Which lines of the records below contain the string "Viewport"? Report each of them.

=== Source information ===
++++++++++

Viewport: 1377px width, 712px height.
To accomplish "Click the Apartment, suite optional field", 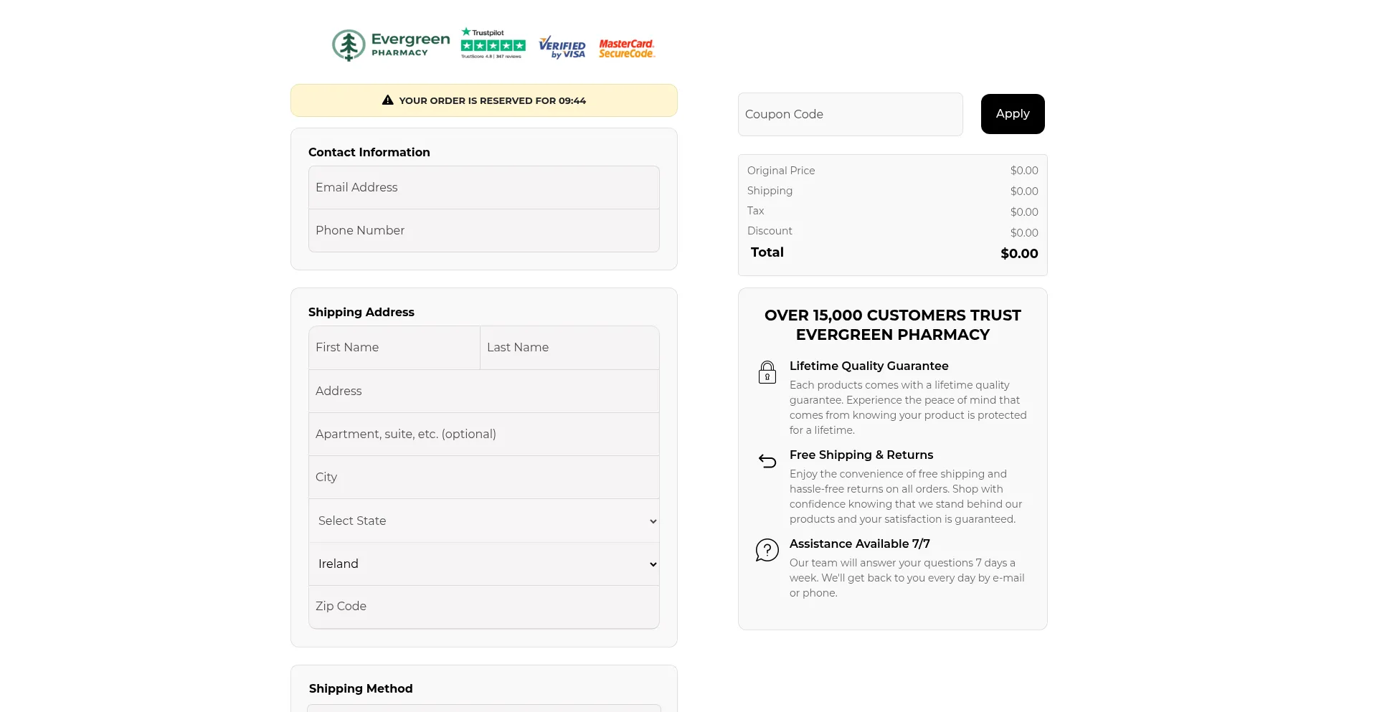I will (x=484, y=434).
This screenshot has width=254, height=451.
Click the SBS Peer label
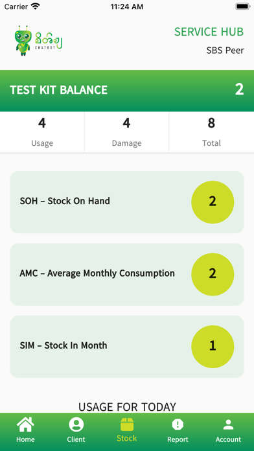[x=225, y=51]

++++++++++

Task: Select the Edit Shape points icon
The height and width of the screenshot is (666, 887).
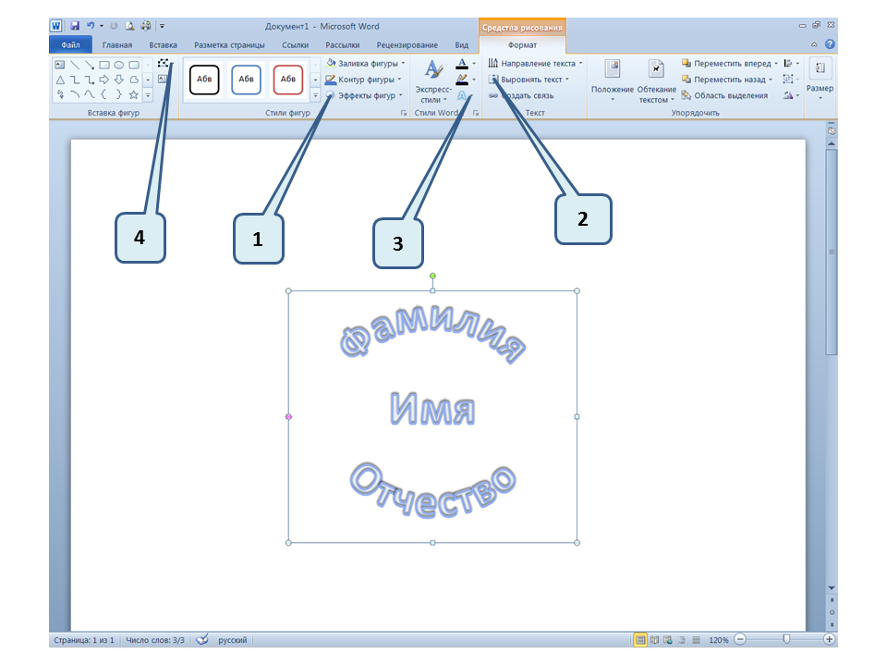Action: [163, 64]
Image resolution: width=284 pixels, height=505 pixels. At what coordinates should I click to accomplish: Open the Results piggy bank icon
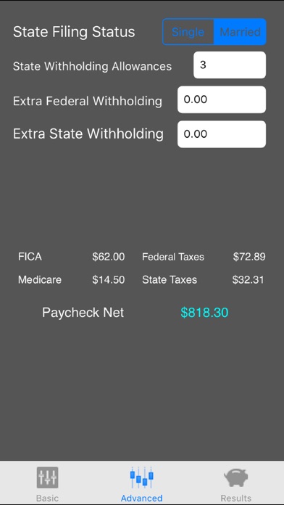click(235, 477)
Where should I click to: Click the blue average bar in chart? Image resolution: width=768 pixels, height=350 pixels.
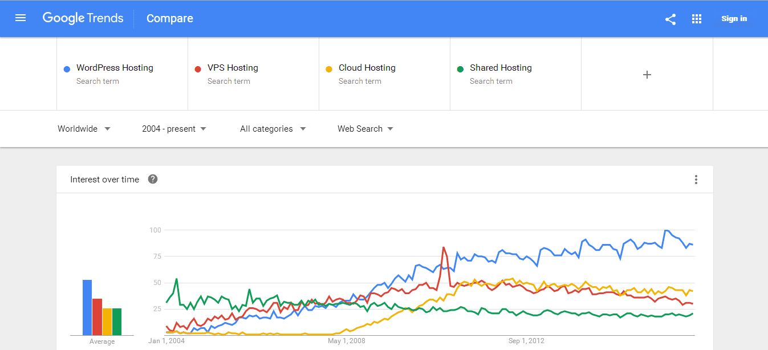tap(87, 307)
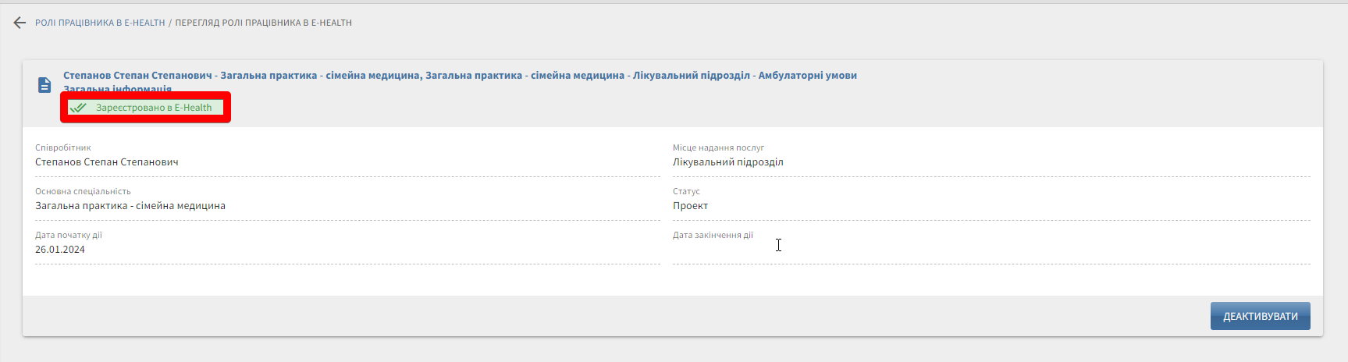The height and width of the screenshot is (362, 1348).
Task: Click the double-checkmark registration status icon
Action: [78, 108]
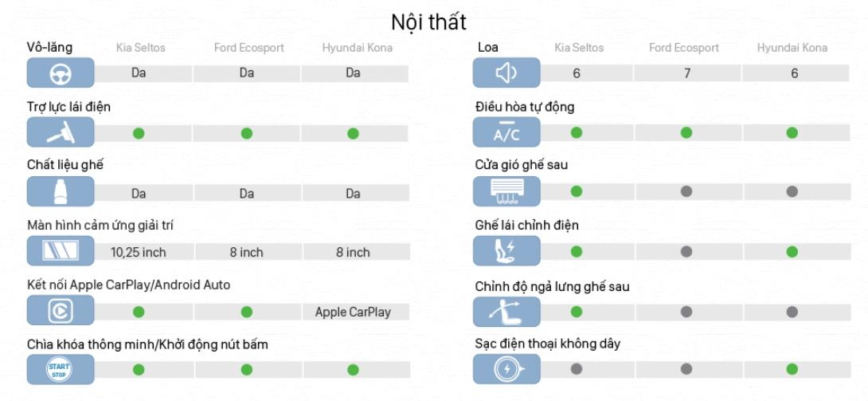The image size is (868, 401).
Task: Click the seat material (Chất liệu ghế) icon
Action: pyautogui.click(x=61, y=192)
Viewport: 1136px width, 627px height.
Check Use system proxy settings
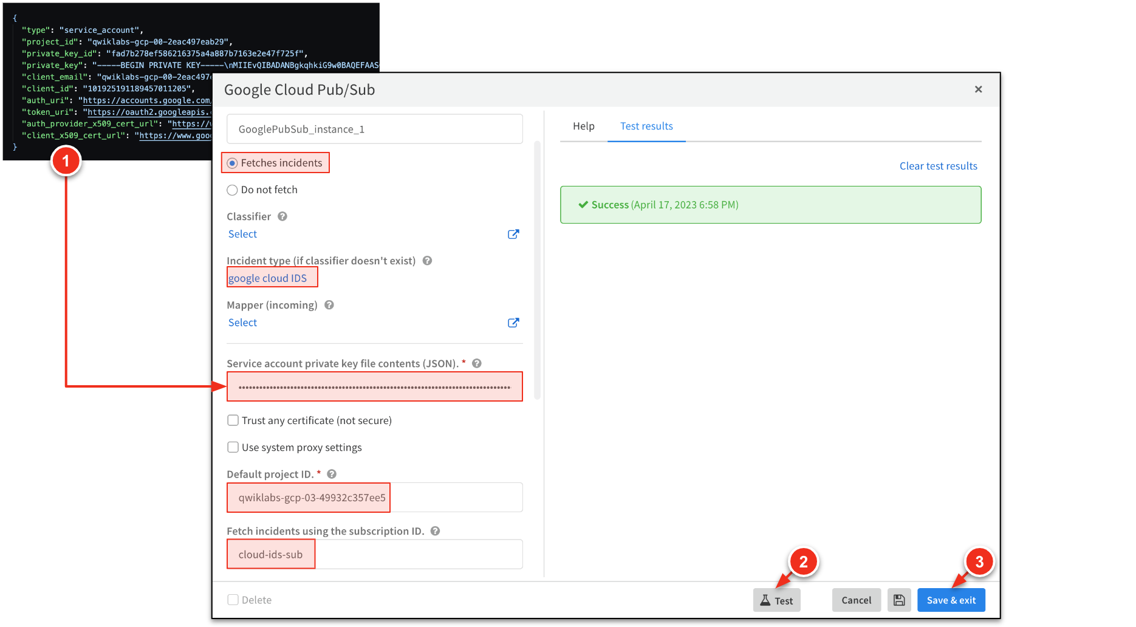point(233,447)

++++++++++

=== Expected answer ===
Viewport: 1377px width, 712px height.
Viewport: 1136px width, 627px height.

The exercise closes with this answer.